Saying ‘RPC is always better than REST’ without acknowledging trade-offs (shows lack of nuance)

Not knowing any specific RPC framework (gRPC, Thrift, Avro) or how they differ (shows no hands-on experience)

Ignoring error handling and timeouts (treating RPC like local calls is dangerous)

Claiming RPC is ‘legacy’ or ‘replaced by REST’ (shows outdated knowledge—RPC is thriving in modern systems)

Not mentioning real companies that use RPC (Google, Uber, Netflix) or understanding why they chose it (shows lack of industry awareness)

Key Takeaways

RPC abstracts remote calls as local function calls, hiding network complexity behind familiar programming interfaces. The client stub marshals parameters, the network transports them, and the server stub unmarshals and invokes the actual function—all transparently to the caller.

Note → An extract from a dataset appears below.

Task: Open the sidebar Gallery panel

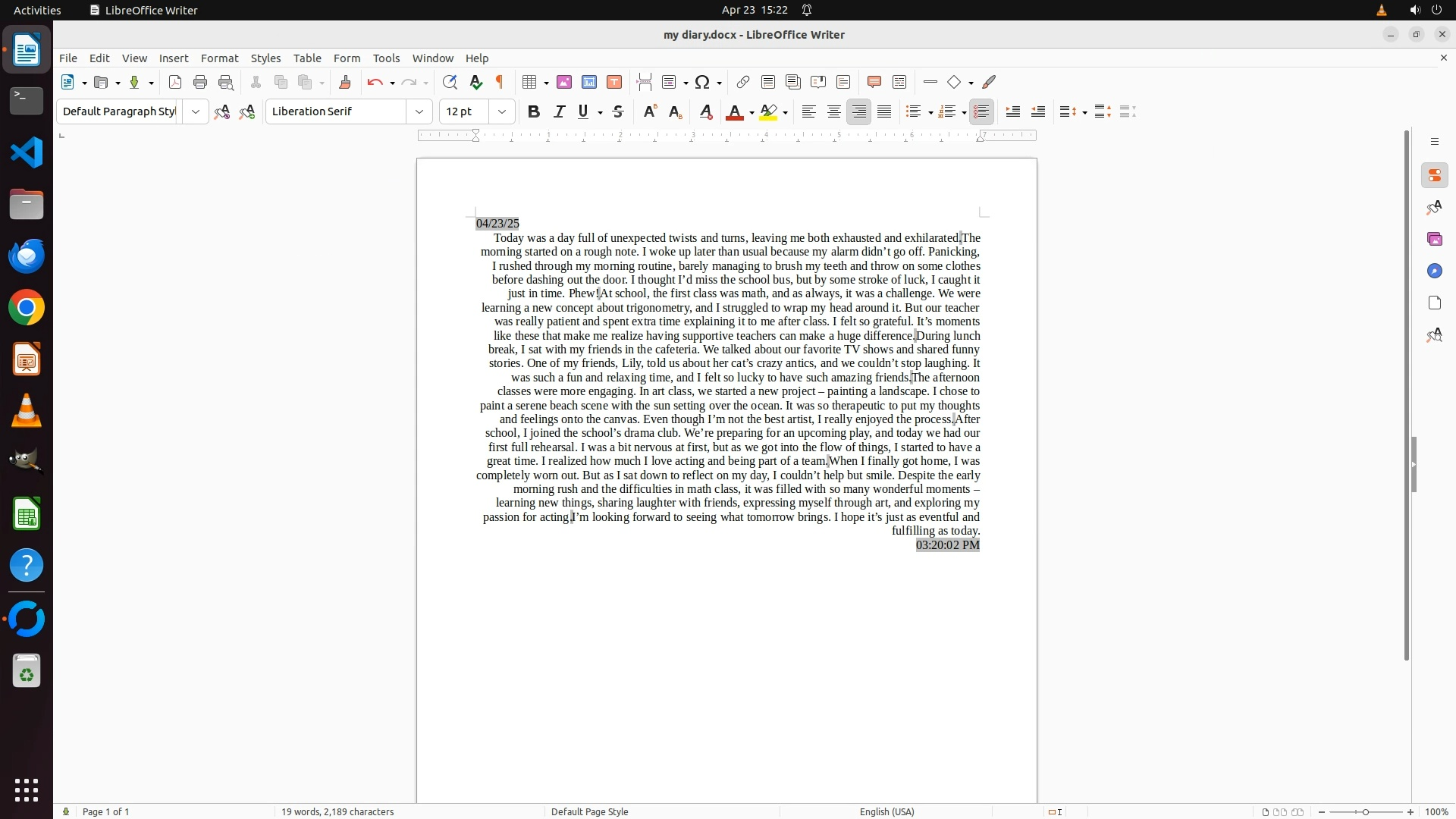Action: pyautogui.click(x=1434, y=240)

Use RPC for internal microservices, REST for public APIs. RPC’s tight coupling and binary protocols deliver performance and type safety when you control both client and server. REST’s loose coupling and HTTP caching provide flexibility when clients are diverse and unknown. Most companies (Google, Netflix, Uber) use both strategically.

RPC’s main advantages are performance, type safety, and code generation. Binary serialization (Protobuf, Thrift) is 5-10x more compact than JSON. Generated client stubs catch errors at compile time. HTTP/2 multiplexing reduces latency. These benefits matter most for high-throughput internal communication.

RPC’s main disadvantages are tight coupling and versioning challenges. Clients depend on server interface definitions and must regenerate stubs when APIs change. Coordinated deploys are required unless you carefully maintain backward compatibility through optional fields and field numbering.

Modern RPC (gRPC, Thrift) is thriving in cloud-native systems. Despite REST’s popularity for web APIs, RPC dominates internal microservice communication at scale. Google processes 10 billion gRPC calls per second. Understanding when and why to use RPC—not just how it works—is critical for senior system design interviews.